A l’occasion de la sortie le 27 juin du deuxième long métrage de Yann Gonzalez, Un couteau dans le cœur, nous avons rencontré les principaux acteurs de cette histoire de chair et de sang. Il était Udo, la soubrette inquiétante, dans Les Rencontres d’après minuit, il est désormais Archibald, cheville ouvrière de la société de production de pornos gays dirigée par Anne (Vanessa Paradis). D’entrée de jeu, les souvenirs de l’aventure collective vécue à Cannes reviennent …

A Cannes, j’ai eu l’impression de ne pas monter les marches pour ma gueule. On m’a dit “t’étais raide”, “t’étais ému”… Mais j’étais traversé par quelque chose de fort. Le lendemain, je suis allé au Vertigo (club cannois interlope, NDLR) et le meneur de revue (Florian aka Loona Jones, NDLR) m’a dit « Merci pour hier soir ». C’est con mais cela m’est apparu tellement cohérent et pas théorique.

Votre personnage en quelques mots ?

Je dirais que c’est une sorte de coach qui tente un numéro pas évident : aller vers la lumière alors qu’il n’y a aucune raison d’y aller. On pourrait croire qu’il est autiste ou dans son truc, mais il est complètement à l’écoute de tout ce qui passe autour de lui et prend en charge concrètement cette boutique (la société de production de porno gay au cœur du film, NDLR). Plus globalement, il prend en charge le fait de continuer à faire des films, à croire en la fiction, à croire en la jouissance aussi. C’est un être qui a la délicatesse de ne pas imposer aux autres ses souffrances et qui aime sa productrice, sa patronne, plus que tout au monde. Et je trouve que dans les fictions aujourd’hui, où il faut toujours trouver les conflits entre les personnages, les discordes, les choses à régler, les problèmes, c’est rare de jouer un personnage bienveillant, qui est là pour l’autre. Voilà comment je le décrirai, j’ai ce sentiment-là.

Et ce choix du blond platine, c’est une décision personnelle ou une idée du réalisateur ?

Je crois que Yann dit que cela vient de moi… Mais j’ai oublié (Rires) ! Après, je devais aussi devenir le personnage d’Anne dans un des films qui se tourne dans le film, donc l’idée d’une blondeur commune faisait sens. J’imaginais déjà à la lecture du scénario, quand Archibald jouait à jouer dans ses pornos, quelque chose d’un peu mélodramatique, du Fassbinder, devenir soi-même une sorte de poupée. Le personnage prenait plaisir à se « marionnettiser » et je trouvais que le blond était intéressant pour un vrai brun comme moi ! Pas sûr que je le refasse, même si j’ai eu beaucoup de succès en blond dans la vraie vie… (Rires)

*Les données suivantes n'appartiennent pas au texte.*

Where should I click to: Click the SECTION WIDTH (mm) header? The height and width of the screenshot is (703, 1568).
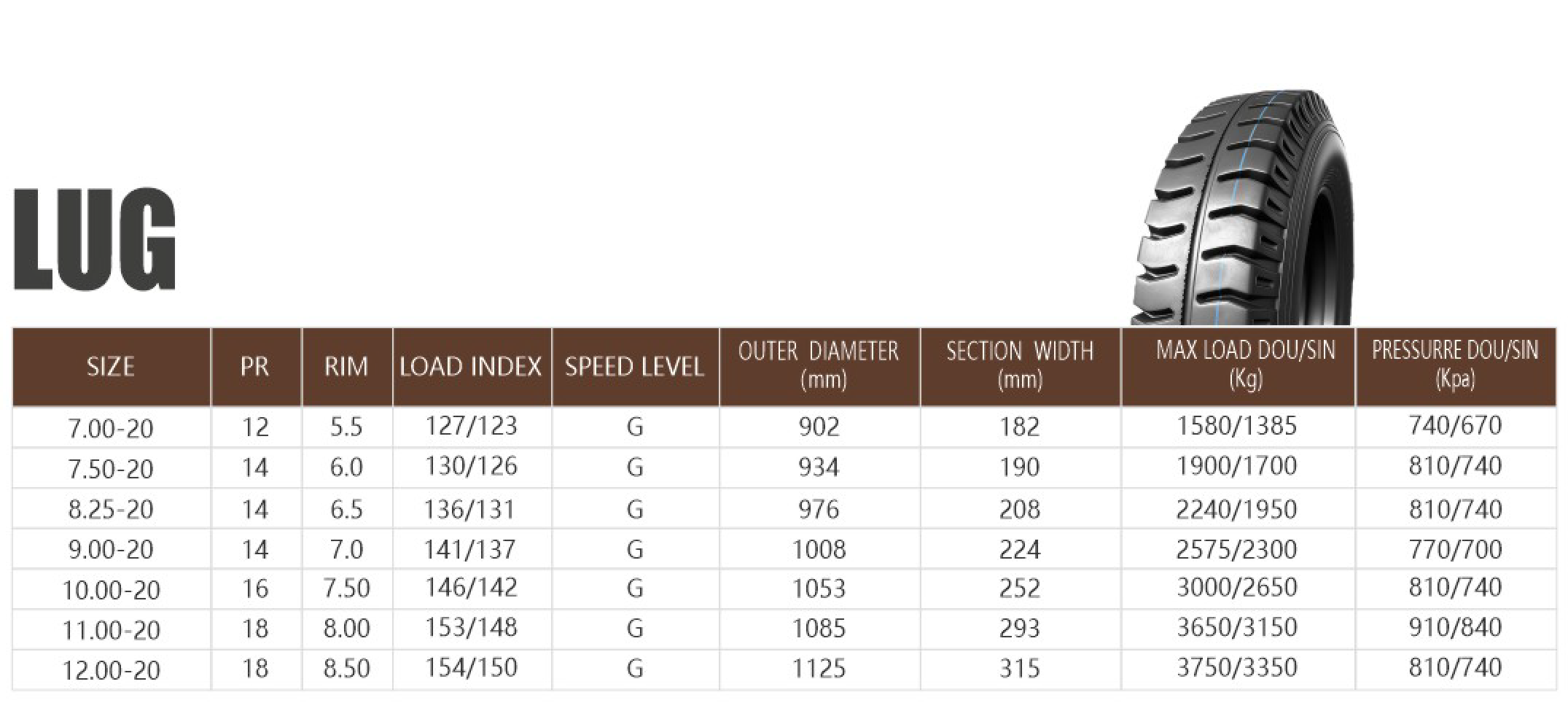[x=1020, y=366]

Si le film avait été une comédie musicale ou un opéra… 

Oh c’est hyper dur ! Je ne suis pas très doué en comédie musicale, mais cela serait Vissi d’Arte, Vissi d’Amore (Tosca, Puccini, NDLR) chanté par La Callas. Je pense que ça aurait été cet air-là. (Il chante). La vie d’art et d’amour, je pense que ça lui irait bien.

Dans le film, il y a des films qui se font. Quels sont les autres films – qui mettent en scène le processus de création, qui filent les mises en abime – qui vous tiennent à cœur ?

Alors c’est très simple tous les films qui parlent de création j’adore, même quand ils sont ratés ! C’est quelque chose qui n’est pas tautologique, qui ne s’adresse pas à un public particulier. Plein de gens ne connaissent pas ces milieux-là et adorent voir à travers une fiction comment les choses se fabriquent. Il y a un film que je trouve très beau là-dessus, qui n’est ni très fun ni punk mais assez réussi, c’est Vanya 42ème rue de Louis Malle avec Julianne Moore. J’aime beaucoup aussi le film de Paul Thomas Anderson sur le porno, Boogie Nights, ou L’Amour fou, film incroyable de Rivette avec Jean-Pierre Kalfon et Bulle Ogier. Ils répètent Andromaque dans une espèce de relation sado-maso, c’est dingue. Je pense aussi bien sûr à Après la répétition de Bergman ou Fanny et Alexandre. Ce dont il est question, comme dans le roman sublime de Virginia Woolf Entre les actes, ce sont les humains et leur passion à fabriquer les choses. Cette tension subtile qui veut qu’on se décolle de son monde pour aller vers la fiction, l’imaginaire… C’est justement le sujet du premier long métrage que je réalise et dans lequel je joue. Une comédie comme on en faisait dans les années 1990, très dialoguée, parce que j’adore les dialogues…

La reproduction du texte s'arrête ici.